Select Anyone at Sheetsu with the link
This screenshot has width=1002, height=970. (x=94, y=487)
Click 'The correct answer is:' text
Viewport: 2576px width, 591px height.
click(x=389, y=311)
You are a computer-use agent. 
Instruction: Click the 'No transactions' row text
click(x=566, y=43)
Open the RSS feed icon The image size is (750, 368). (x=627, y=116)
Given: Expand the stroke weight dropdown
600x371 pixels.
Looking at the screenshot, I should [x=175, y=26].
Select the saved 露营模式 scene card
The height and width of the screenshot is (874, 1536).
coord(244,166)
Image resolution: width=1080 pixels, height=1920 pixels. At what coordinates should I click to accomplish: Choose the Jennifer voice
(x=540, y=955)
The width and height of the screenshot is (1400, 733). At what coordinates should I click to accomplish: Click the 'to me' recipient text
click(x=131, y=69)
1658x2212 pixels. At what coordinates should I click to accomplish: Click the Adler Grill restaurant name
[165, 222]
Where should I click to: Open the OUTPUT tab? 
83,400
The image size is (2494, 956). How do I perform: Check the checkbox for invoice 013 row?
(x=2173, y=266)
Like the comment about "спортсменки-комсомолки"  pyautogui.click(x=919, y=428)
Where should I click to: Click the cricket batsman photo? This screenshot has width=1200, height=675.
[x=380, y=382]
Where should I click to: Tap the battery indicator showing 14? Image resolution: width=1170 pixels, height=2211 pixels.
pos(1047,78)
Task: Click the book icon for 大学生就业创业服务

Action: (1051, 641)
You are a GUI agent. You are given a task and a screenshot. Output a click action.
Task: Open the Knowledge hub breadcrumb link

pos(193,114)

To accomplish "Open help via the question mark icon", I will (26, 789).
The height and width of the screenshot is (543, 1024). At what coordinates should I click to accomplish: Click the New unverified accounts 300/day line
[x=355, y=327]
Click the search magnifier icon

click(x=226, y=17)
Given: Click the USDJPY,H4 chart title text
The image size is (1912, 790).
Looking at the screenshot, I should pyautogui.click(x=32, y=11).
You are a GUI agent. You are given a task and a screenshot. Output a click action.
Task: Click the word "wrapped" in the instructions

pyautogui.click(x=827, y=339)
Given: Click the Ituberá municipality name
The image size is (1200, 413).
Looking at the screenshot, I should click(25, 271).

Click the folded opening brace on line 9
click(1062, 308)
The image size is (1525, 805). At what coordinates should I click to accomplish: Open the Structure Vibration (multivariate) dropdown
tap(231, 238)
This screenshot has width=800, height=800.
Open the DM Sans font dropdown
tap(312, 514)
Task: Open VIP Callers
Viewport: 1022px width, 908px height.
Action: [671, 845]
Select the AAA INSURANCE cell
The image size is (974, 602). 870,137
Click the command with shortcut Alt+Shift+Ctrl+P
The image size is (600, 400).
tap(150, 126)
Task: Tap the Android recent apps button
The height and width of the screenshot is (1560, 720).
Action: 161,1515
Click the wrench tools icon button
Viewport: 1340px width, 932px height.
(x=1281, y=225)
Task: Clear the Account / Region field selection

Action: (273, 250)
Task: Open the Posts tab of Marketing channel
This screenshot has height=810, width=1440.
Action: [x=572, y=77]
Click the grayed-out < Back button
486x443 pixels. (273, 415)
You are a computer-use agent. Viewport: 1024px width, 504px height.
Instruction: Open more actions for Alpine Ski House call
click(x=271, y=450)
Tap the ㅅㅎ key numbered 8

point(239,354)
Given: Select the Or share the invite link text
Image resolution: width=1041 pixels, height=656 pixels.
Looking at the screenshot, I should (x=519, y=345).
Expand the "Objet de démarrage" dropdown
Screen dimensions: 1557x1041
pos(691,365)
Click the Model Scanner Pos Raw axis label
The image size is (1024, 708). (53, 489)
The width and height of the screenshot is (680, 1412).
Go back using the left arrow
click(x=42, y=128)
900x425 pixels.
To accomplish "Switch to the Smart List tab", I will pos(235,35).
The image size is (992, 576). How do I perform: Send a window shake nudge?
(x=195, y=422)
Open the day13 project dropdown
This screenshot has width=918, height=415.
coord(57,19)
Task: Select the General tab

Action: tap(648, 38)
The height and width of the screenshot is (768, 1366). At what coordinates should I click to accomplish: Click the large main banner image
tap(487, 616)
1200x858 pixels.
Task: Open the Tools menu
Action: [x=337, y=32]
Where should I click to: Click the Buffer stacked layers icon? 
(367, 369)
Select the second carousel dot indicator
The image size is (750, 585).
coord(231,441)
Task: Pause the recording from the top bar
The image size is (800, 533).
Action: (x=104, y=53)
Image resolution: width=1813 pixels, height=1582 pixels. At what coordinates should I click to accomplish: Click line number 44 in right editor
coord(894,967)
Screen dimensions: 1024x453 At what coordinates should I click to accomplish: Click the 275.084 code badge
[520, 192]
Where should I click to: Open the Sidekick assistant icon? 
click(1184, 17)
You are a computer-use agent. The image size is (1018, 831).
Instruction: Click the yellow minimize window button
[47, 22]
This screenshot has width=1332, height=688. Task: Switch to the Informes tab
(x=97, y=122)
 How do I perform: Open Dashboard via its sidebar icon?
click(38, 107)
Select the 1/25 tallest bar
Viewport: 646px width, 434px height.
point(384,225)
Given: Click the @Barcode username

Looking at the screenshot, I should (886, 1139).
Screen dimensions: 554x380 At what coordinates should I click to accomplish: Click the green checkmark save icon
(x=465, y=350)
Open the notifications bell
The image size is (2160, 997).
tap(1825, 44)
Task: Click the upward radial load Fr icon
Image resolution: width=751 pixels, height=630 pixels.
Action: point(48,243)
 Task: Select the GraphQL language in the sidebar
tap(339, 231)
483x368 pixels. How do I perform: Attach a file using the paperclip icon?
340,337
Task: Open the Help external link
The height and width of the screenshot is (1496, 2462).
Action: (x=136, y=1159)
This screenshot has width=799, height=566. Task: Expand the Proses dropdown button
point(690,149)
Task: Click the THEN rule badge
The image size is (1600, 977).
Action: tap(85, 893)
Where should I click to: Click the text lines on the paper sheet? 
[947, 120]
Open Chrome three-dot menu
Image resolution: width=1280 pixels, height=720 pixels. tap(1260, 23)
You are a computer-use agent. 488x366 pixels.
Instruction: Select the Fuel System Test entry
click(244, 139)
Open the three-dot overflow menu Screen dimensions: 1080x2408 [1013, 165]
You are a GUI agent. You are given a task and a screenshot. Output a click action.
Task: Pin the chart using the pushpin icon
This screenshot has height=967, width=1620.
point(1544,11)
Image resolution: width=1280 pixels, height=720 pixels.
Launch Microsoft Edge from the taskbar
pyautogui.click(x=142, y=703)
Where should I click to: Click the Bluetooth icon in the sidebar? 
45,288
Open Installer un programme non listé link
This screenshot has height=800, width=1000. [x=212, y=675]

○ ○ ○

The string "computer" shows up in some lines of the listing. Copy each such line.

You are a computer-use agent. 
You are a computer-use agent. Viewport: 1024px width, 504px height.
You are a computer-use agent. The image size is (1018, 831).
You are a computer-use agent. 488x366 pixels.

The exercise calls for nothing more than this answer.